Little things done well. Forwards hanging on to a slippery ball under heavy green-shirted artillery. Ma'a Nonu's run sucking in one defender and drawing another to set Beauden Barrett into the corner. Carter curling the conversion through the downpour and over the posts from an angle that offered him almost nothing.
In that 20-minute period from 40 minutes to 60 the game was wrestled away. A five-point deficit turned into a five-point lead, a man down to a man up after Springbok winger Bryan Habana was sin-binned himself for cracking as the tension took its toll.
Still the composure in the crescendo, still the right decisions made with the noise deafening all others in the stadium and the anxiety of the occasion ramping up as the Springboks clawed their way back to within two points.

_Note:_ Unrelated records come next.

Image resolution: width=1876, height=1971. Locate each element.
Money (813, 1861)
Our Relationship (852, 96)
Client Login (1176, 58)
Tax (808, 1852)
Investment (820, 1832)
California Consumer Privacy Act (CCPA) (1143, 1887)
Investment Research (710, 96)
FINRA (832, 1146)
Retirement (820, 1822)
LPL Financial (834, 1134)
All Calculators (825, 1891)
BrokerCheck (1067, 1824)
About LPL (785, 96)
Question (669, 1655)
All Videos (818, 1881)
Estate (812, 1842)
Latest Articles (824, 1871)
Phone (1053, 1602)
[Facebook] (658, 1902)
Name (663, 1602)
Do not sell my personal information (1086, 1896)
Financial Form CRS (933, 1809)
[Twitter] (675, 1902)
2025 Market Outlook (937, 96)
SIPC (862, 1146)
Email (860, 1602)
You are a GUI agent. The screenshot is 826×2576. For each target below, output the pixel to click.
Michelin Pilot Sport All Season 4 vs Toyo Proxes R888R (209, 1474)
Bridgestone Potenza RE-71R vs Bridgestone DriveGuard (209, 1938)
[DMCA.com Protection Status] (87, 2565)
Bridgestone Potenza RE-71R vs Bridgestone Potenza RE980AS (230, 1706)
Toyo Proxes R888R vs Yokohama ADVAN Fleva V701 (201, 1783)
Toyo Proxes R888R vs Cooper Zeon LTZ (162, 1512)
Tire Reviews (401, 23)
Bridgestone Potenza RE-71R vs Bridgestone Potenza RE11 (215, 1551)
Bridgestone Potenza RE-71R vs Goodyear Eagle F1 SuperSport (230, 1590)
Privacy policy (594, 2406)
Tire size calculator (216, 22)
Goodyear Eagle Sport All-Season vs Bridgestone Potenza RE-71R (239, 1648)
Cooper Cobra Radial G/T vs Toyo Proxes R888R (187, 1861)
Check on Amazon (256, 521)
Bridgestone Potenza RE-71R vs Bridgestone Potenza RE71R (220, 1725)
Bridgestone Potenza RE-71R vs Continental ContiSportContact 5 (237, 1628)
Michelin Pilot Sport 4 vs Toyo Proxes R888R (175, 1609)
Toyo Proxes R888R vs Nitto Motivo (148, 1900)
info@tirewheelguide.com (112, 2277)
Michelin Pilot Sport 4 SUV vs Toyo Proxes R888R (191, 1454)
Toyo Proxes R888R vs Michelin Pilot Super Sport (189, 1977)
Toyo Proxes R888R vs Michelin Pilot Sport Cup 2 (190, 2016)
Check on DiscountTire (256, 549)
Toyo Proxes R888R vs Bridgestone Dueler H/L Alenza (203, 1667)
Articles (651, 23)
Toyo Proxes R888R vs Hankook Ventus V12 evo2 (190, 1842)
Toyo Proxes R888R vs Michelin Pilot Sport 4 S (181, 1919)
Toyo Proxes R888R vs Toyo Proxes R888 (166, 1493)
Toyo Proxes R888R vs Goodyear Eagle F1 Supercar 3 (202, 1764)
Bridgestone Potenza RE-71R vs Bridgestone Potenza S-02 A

It was there when Carter chased back half the length of the pitch to snuff out the sparks created by Damian De Allende's incendiary kick deep into the Kiwi 22, never appearing to hurry even with JP Pietersen bearing down on the ball, not diving on it in desperation or hacking it straight into the stands but clipping it away on the bounce as if the pitch were dry and the stadium empty.
It was there off the subsequent Springbok line-out, Carter's forwards choosing not to compete for the ball but punching to their opponents' guts with a perfectly-timed drive to disrupt the resulting maul and dissipate all its momentum. And it was there in the final 10 minutes, the lead still so slender, never losing possession, never ceding territory, never giving a sniff.
South Africa found it difficult afterwards. To get so close (only one semi-final in World Cup history has been a tighter affair, Wales's 9-8 heart-breaker to France four years ago) and with a team featuring so many old warriors in their last campaign takes its own toll.
Inspirational scrum-half and captain Fourie du Preez was left with a cheekbone that looked like a melon. Habana, in his third World Cup and Du Preez's team-mate when the Springboks were crowned world champions in Paris eight years ago, was inconsolable. "Words cannot describe it," he said. "I'm hurt for mates who've become brothers."
"I've seen this movie before and it's bloody horrible," grimaced another scarred survivor of those glory days, Schalk Burger.
Their coach Heyneke Meyer, a man who was apologising to his nation after the defeat by Japan in their opening match of this tournament, was left lamenting the way their final match ended. "We had a chance and we missed it," he said afterwards. "We should have been in the final."
Maybe he had a point. South Africa had not lost to the All Blacks in 21 Tests when leading or level at half-time.
Maybe not. The All Blacks beat 19 defenders, his side three. The All Blacks made 398 metres with ball in hand, his men 146.
South Africa's 116 tackles told their tale of sometimes heroic defence. They also reveal another narrative: a side with backs to the wall, a side whose immense earlier effort could not ultimately be sustained.
"We were pretty composed," revealed New Zealand centre Conrad Smith, about his side's response. "A lot of us were talking about what we were expecting. It would have been nice to be winning by 20 points but that doesn't always happen.
"Good teams have to come from behind sometimes, and we talked about getting up the ground quicker and playing the ball a bit sharper. We executed that really well in the second half."
Execution was about right. Beautiful can wait for another day.